The trio, who were among the electronic companies ordered in December to pay 1.47 billion euros ($1.93 billion), filed appeals with the EU General Court in Luxembourg, the bloc’s second-highest tribunal. The appeals were confirmed by officials in the court’s press service, who aren’t allowed to be quoted by name, in line with its policy. Toshiba Corp. separately said it also appealed.
The companies conspired to fix prices amid a slide in sales of cathode-ray tubes after customers switched to slimmer liquid-crystal and plasma display sets, EU Competition Commissioner Joaquin Almunia said on Dec. 5. Antitrust regulators in the EU, Japan and South Korea raided companies in 2007 over concerns they colluded. Philips and Technicolor SA, previously known as Thomson SA, received objections in the EU probe in 2009.

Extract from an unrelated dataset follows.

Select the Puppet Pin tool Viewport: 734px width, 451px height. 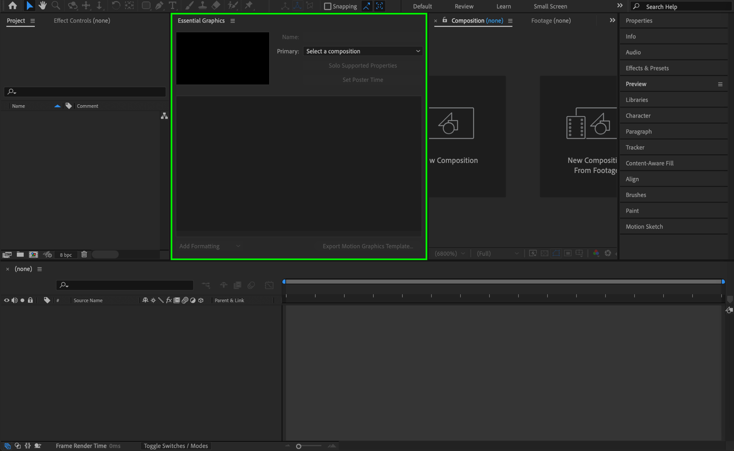pos(249,6)
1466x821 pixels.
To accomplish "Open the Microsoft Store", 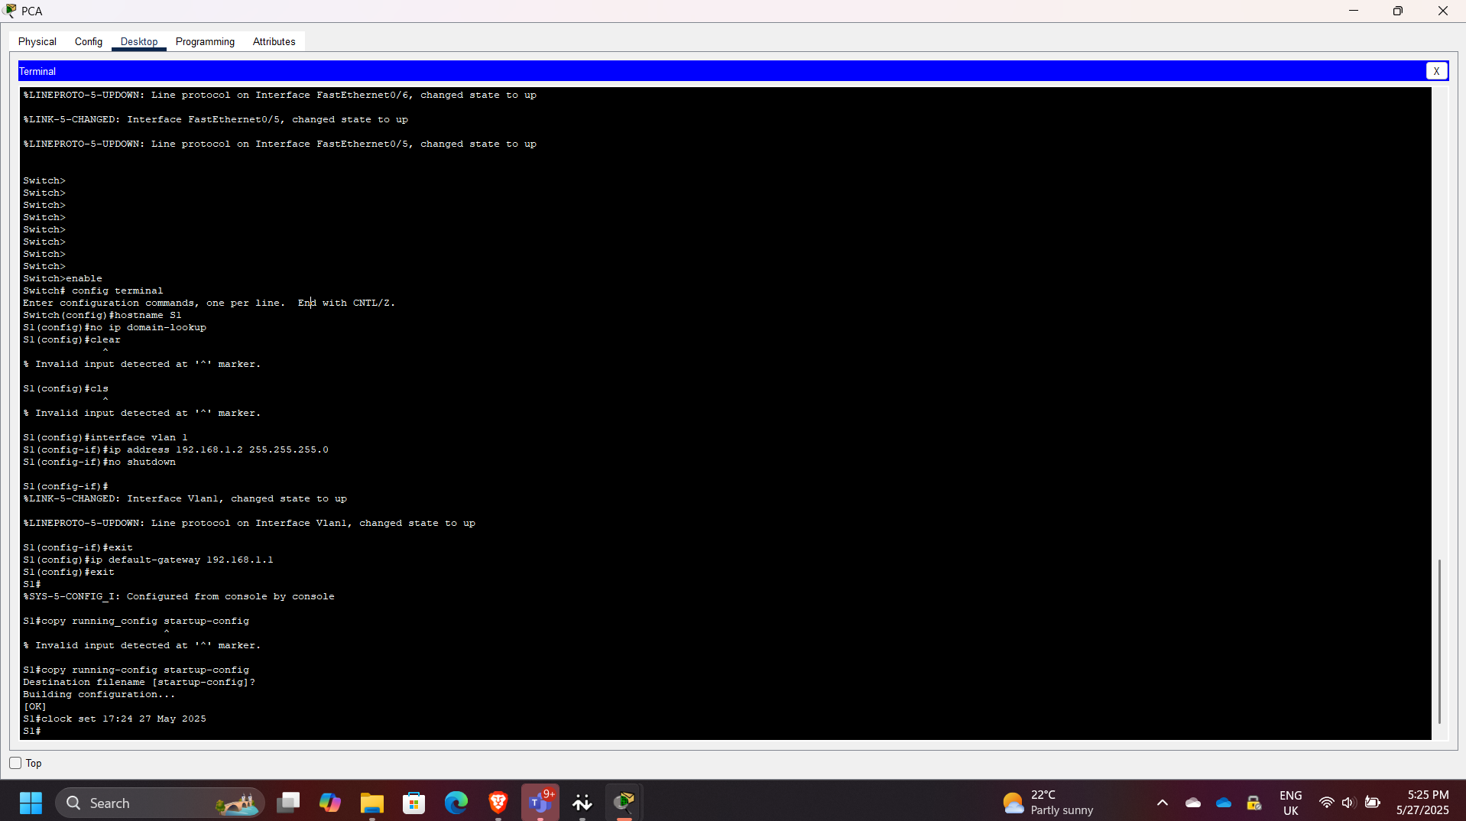I will pyautogui.click(x=414, y=803).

Philips was fined 313.4 million euros, LG 295.6 million euros, plus a joint fine for both companies of 391.9 million euros. Samsung SDI Co. Ltd., an affiliate of Samsung Electronics Co., lodged an appeal against its 150.8 million-euro fine on Dec. 14, according to court filings.
Joost Akkermans, a spokesman for Amsterdam-based Philips, confirmed the appeal at the EU’s second highest court, declining to comment further. Samsung and LG representatives didn’t immediately respond to calls or e-mails seeking comment. Toshiba said in an e-mailed statement that it filed its appeal Feb. 20, declining to comment further.
Chunghwa Picture Tubes Ltd. escaped a fine because it was the first to inform regulators of the cartel.
The cases are: T-92/13, Philips v. Commission; T-91/13, LG Electronics v. Commission; T-104/13, Toshiba v. Commission; T-84/13, Samsung SDI v. Commission.